When you plan to build or implement an IT system (e.g hardware system, network infrastructure, cloud solutions, business software …), all the important aspects that need to be seriously prepared and executed to ensure the build/implementation is successfully (such as human resources, detailed activities plan, requirements, change management, monitoring …) there is still a last but not least item that you should also consider, it is a Disaster Recovery Plan (DRP).
So, what is a disaster recovery plan (DRP)?
A disaster recovery plan (DRP) is a documented, structured approach that describes how an organization can quickly resume work after an unplanned incident. A DRP aims to help you to resolve data loss and recover system functionality so that it can perform in the aftermath of an incident, even if it operates at a minimal level.

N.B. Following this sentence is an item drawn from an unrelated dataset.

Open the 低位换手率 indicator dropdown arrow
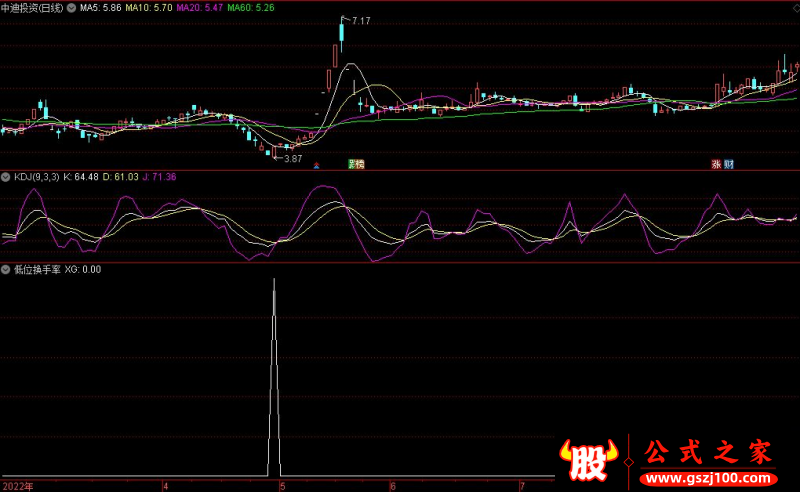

What are the main steps and key areas that need to be covered in a DRP?
The disaster recovery plan process involves more than simply writing the document. Before writing the DRP, risk analysis and business impact analysis can help determine where to focus resources in the disaster recovery planning process.
A DRP checklist/ contents should include the following:
- Identify the scope of recovery, for example, HRMS application and database
- Gathering relevant network infrastructure documents; internal or VPN connection information.

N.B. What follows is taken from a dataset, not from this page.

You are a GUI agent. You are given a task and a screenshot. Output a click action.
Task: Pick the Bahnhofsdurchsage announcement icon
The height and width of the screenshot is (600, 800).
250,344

- Identify the most serious threats and vulnerabilities (can review the history of unplanned incidents and outages, and how they were handled)
- Identify the backup resources (e.g. backup devices, backup locations …)

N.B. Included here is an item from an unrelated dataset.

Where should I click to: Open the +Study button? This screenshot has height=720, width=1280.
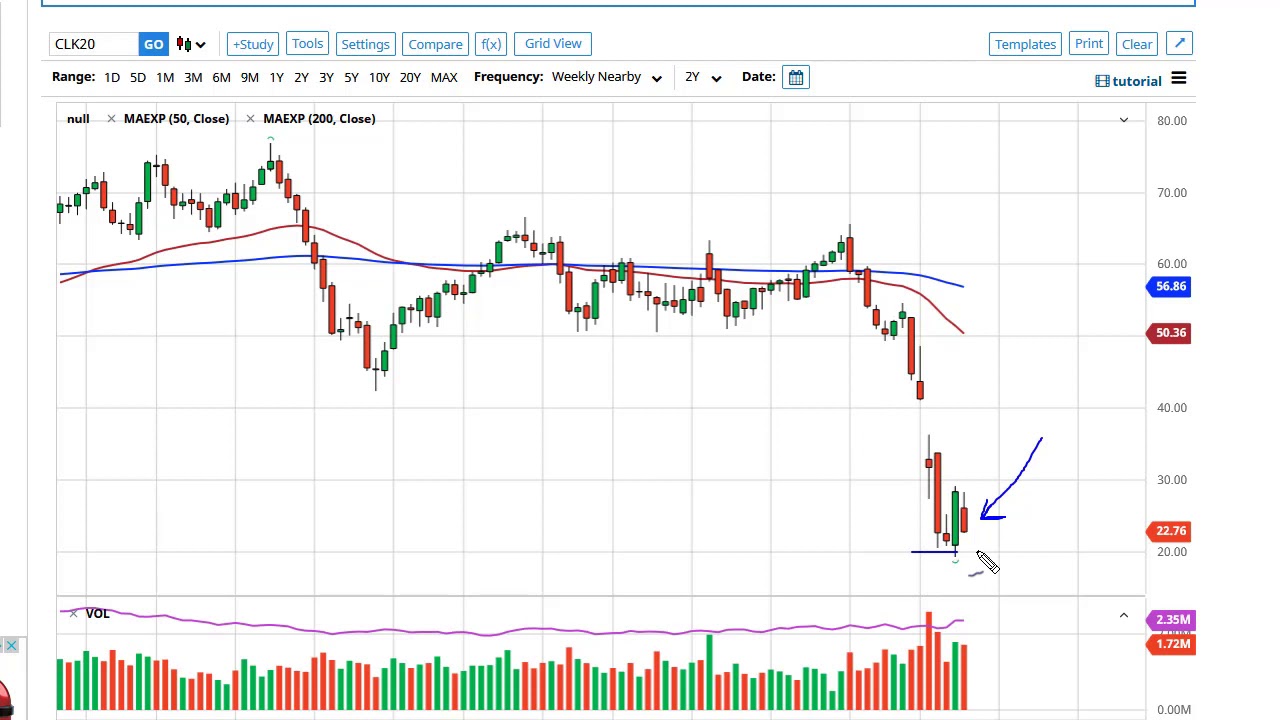pos(253,44)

- Identify the expected recovered resources (e.g. latest application batch, last 1 day from incident happening day database ….)
- Identify the steps to work on the recovery activities, define clearly who is the in-charge person, what they will do, how long they need to complete the tasks.
- Identify what are the activities that need to perform by the relevant users after the system up and run and indicate an expected confirmation.
- Identify the management team who will review the DRP and approve it for execution.
The DRP should be tested to ensure all the steps, tasks, and resources are well prepared; any adjustment in the plan to make it more proper or suitable to the real environment should be done in this step.
Finally, the DRP should be reviewed at least yearly basis, to ensure it is still applicable to the operation or latest system delivery.